# DOCUMENT start

Due to semantically-oblivious networking operations, the current Internet cannot effectively or efficiently cope with the explosion in services with different requirements, number of users, resource heterogeneity, and widely varied user, application and system dynamics (Feldmann, 2007). This leads to increasing complexity in Internet management and operations, thus multiplying challenges to achieve better security, performance and Quality of Service (QoS) satisfaction. The current Internet largely lacks capabilities to extract network-semantics to efficiently build behavioral models of Internet elements at different levels of granularity and to pervasively observe and inspect network dynamics. For example, a network host might know the role of TCP; however, it might not know the behavior of TCP in a mobile ad hoc network. We refer to the limited utilization of Internet traffic semantics in networking operations as the Internet semantic gap. Additionally, many evolutionary cross-layer networking enhancements and clean-slate architectures, see for example (Bouabene et al., 2010; Day, Matta, & Mattar, 2008; Hassan, Eltoweissy, & Youssef, 2009; Zafeiropoulos, Liakopoulos, Davy, & Chaparadza, 2010), did not consider capabilities for representing, managing, and utilizing the inherent multi-dimensional networking data patterns. Also, these architectures lack facilities to learn network-semantics and utilize them to dynamically allocate and predict “right-sized” services/resources on demand for example.

# DOCUMENT end
# EXCERPTED DATA start

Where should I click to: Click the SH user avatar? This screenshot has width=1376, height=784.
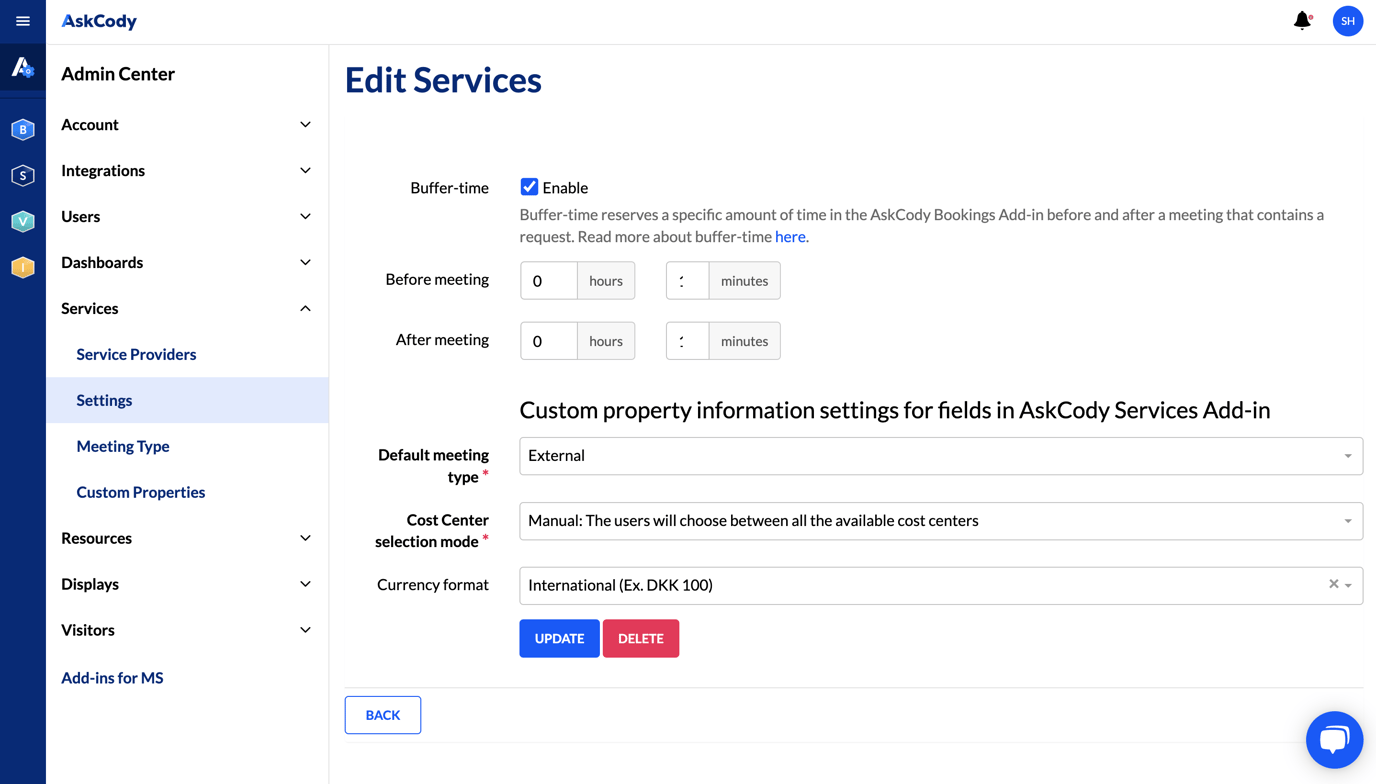[1347, 21]
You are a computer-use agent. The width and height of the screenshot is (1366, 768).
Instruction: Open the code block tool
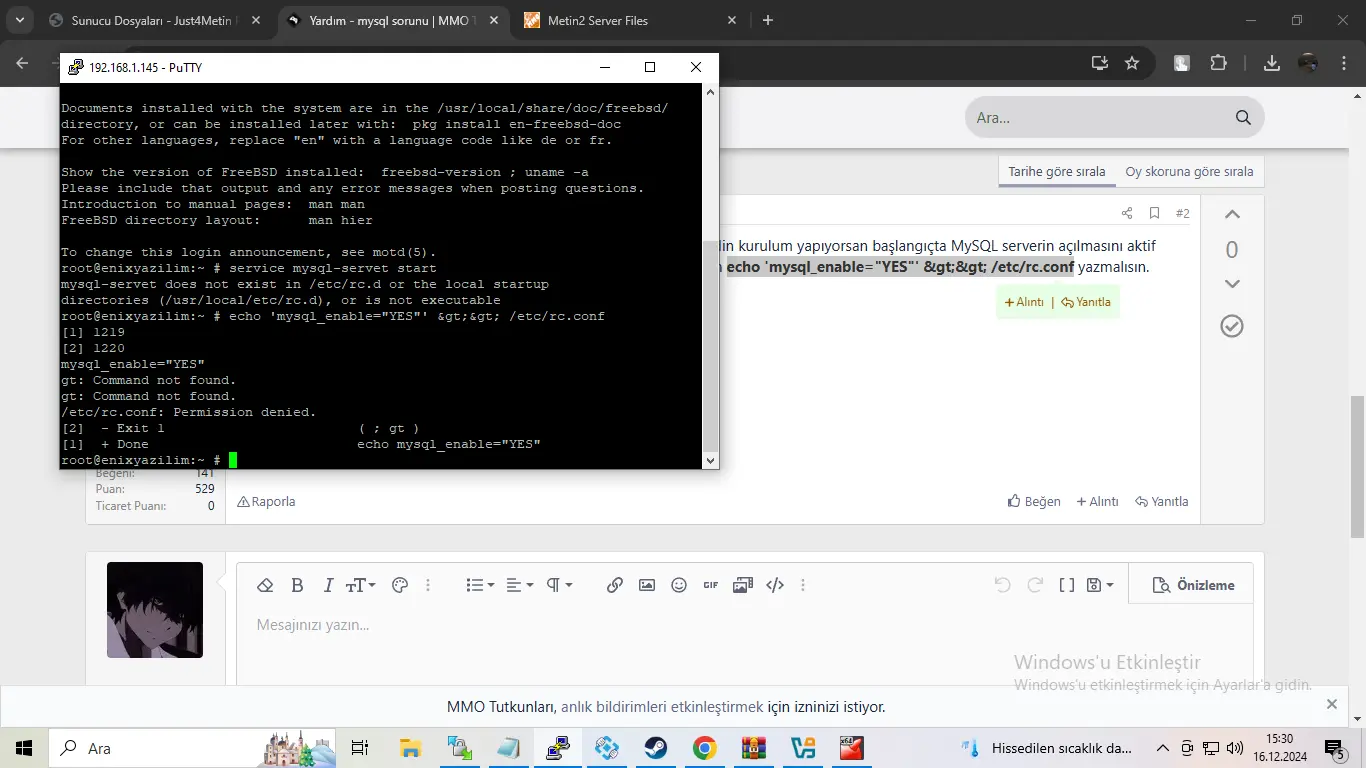point(774,584)
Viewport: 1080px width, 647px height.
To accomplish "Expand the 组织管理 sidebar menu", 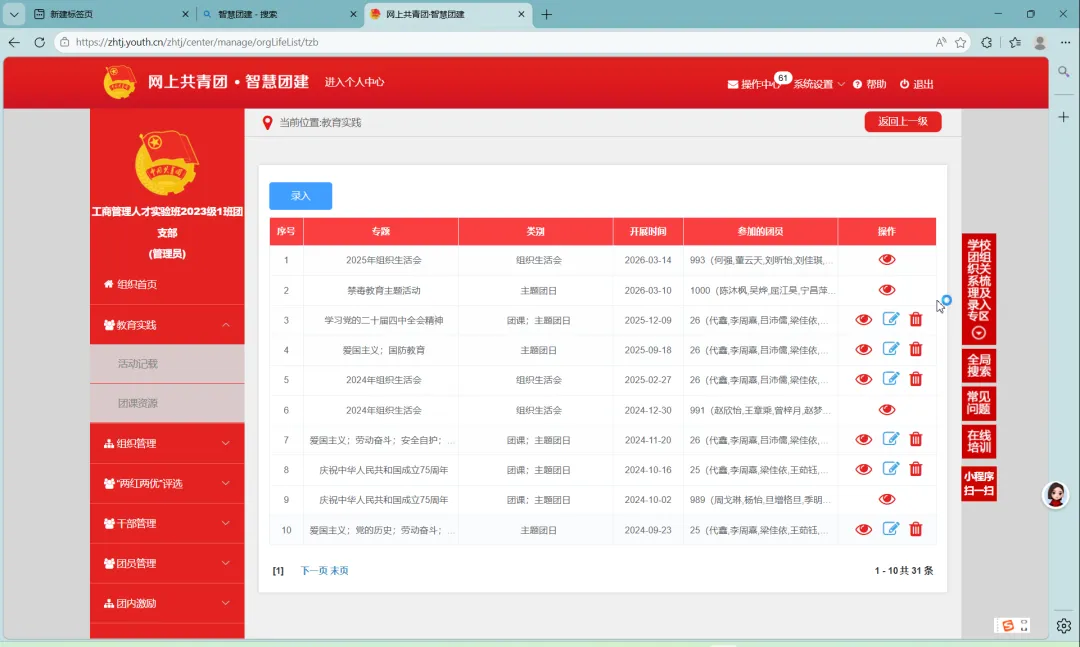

# EXCERPTED DATA end

» REQUIREMENT
Quote in full, word for word, the passage above on the Internet semantic gap.

» THE OUTPUT
Due to semantically-oblivious networking operations, the current Internet cannot effectively or efficiently cope with the explosion in services with different requirements, number of users, resource heterogeneity, and widely varied user, application and system dynamics (Feldmann, 2007). This leads to increasing complexity in Internet management and operations, thus multiplying challenges to achieve better security, performance and Quality of Service (QoS) satisfaction. The current Internet largely lacks capabilities to extract network-semantics to efficiently build behavioral models of Internet elements at different levels of granularity and to pervasively observe and inspect network dynamics. For example, a network host might know the role of TCP; however, it might not know the behavior of TCP in a mobile ad hoc network. We refer to the limited utilization of Internet traffic semantics in networking operations as the Internet semantic gap. Additionally, many evolutionary cross-layer networking enhancements and clean-slate architectures, see for example (Bouabene et al., 2010; Day, Matta, & Mattar, 2008; Hassan, Eltoweissy, & Youssef, 2009; Zafeiropoulos, Liakopoulos, Davy, & Chaparadza, 2010), did not consider capabilities for representing, managing, and utilizing the inherent multi-dimensional networking data patterns. Also, these architectures lack facilities to learn network-semantics and utilize them to dynamically allocate and predict “right-sized” services/resources on demand for example.